DNSSEC, unidentified flying object in the sky over italian Public Administration

Pubblica Amministrazione - valutazione rischi e beneficiQ: “Are you running DNSSEC?”
A: “Pardon, what am I supposed to run?”

Ok, DNNSEC (a set of extensions to DNS documented since 2005 by RFCs 4033, 4034, 4035) is not so widely adopted but it should in order to effectively protect applications from using forged or manipulated DNS data (for example consider DNS cache poisoning threats. I recommend reading a recent Geoff Huston’s article: The Cost of DNSSEC or my italian version “Il costo di DNSSEC“). Nevertheless, a great improvement can be observed in its deployment at ccTLDs’ root servers as you can clearly notice in the animated gif image below according to the following keys [from: http://www.dnssec-deployment.org/2013/09/dnssec-in-cctlds-past-present-and-future-7/]:

Experimental: We have reason to believe the ccTLD is experimenting with DNSSEC.
Announced: The ccTLD has announced that they will support DNSSEC.
Partial Operation: The ccTLD is signed, though possibly doesn’t have its DS in the root or isn’t taking signed delegations.
DS in Root: The ccTLD has placed its DS in the root.
Operational: The ccTLD is signed, its DS is in the root, and it is taking signed delegations.

DNSSEC - ccTLDs adoption map
http://www.dnssec-deployment.org

The Registry of dot it Internet domains planned to put DNSSEC into production in early 2014. Unfortunately, no deployment to date and this is not going to help pushing its adoption by Public Administration’s ICT teams.

Anyway, I would tell the brave that when a registrar (or the Registry) doesn’t support DNSSEC it is possible to use DLV – DNSSEC Look-aside Validation that provides an additional entry point (besides the root zone) from which to obtain DNSSEC validation information. It’s a service provided by ISC – Internet Systems Consortium.
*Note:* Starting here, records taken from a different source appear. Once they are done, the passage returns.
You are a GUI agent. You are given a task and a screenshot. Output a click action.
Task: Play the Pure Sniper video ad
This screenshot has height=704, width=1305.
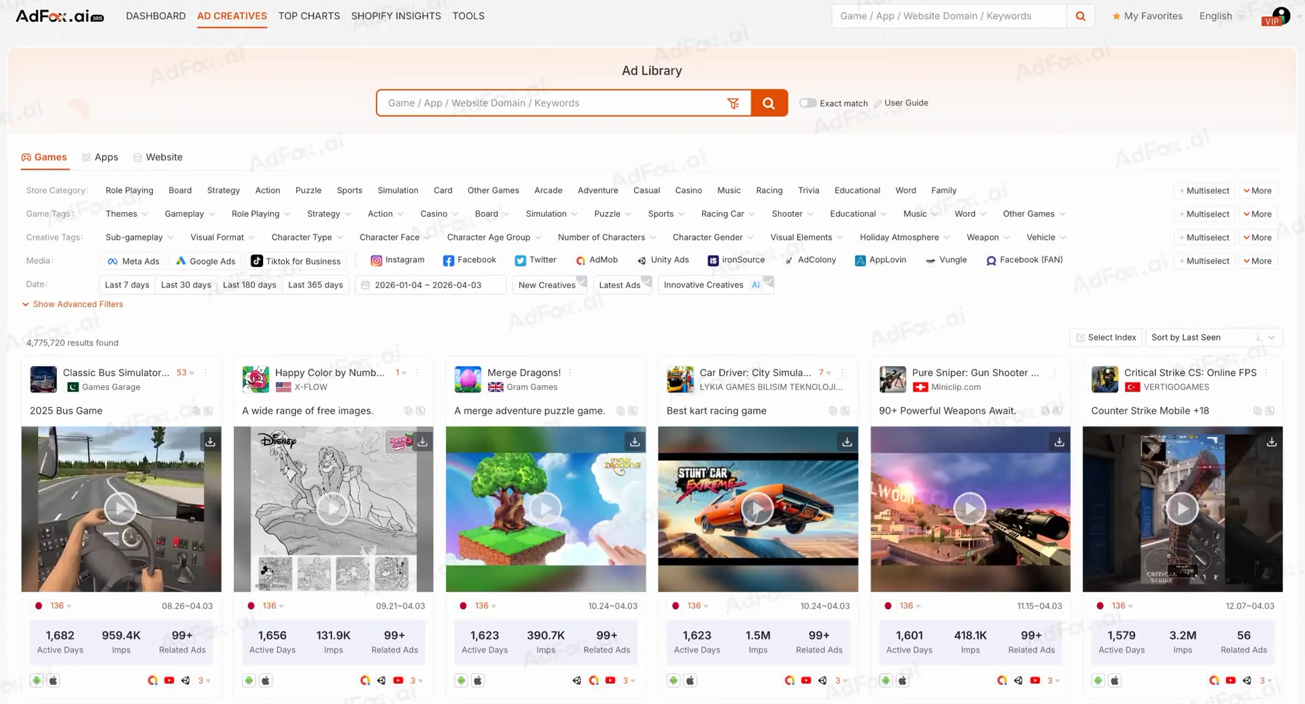pyautogui.click(x=970, y=508)
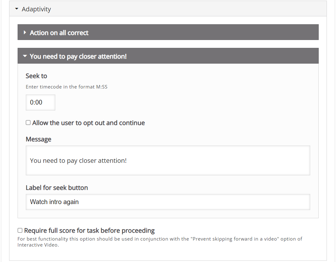Click the 'You need to pay closer attention!' header title

[78, 56]
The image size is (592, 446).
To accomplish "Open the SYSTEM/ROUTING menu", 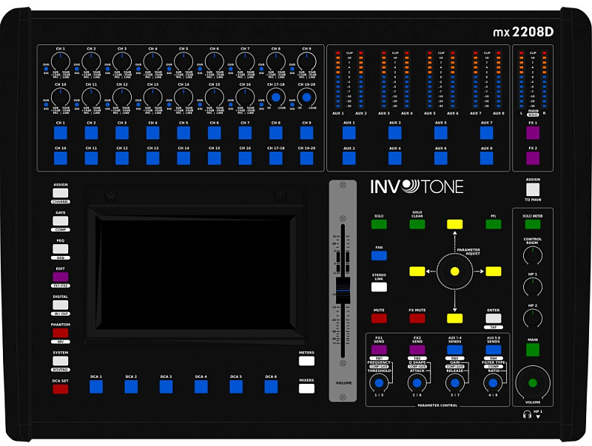I will (x=61, y=360).
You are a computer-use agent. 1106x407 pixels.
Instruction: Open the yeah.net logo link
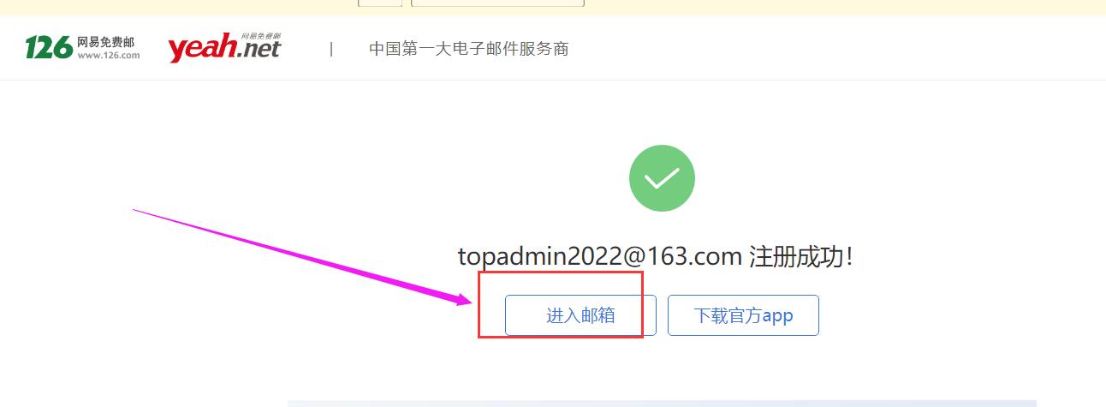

Now, to better understand which great effort is needed in order to secure Public Administrations’ domain names with a DNSSEC chain, look at our study findings:

8.381 domain names examined
8.118 .it (291 gov.it)
44 .eu
75 .com
71 .net
51 .org
20 .info
1 .edu
1 .cc

DNS security extensions are deployed just on two of them. Maybe gTLD? Definitely not: they are 2 .it (0.02%).

Further readings on DNSSEC statistics at http://www.internetsociety.org/deploy360/dnssec/statistics/.

Also I would recommend an update report on DNSSEC deployment by Rick Lamb http://rick.eng.br/dnssecstat/ and DNSSEC validation global trend chart by Geoff Huston’s team at APNIC: http://gronggrong.rand.apnic.net/cgi-bin/worldmap

[Raw hostnames from: http://siamogeek.com/analisi-siti-pa/download-dati-analisi-siti-pa/ ]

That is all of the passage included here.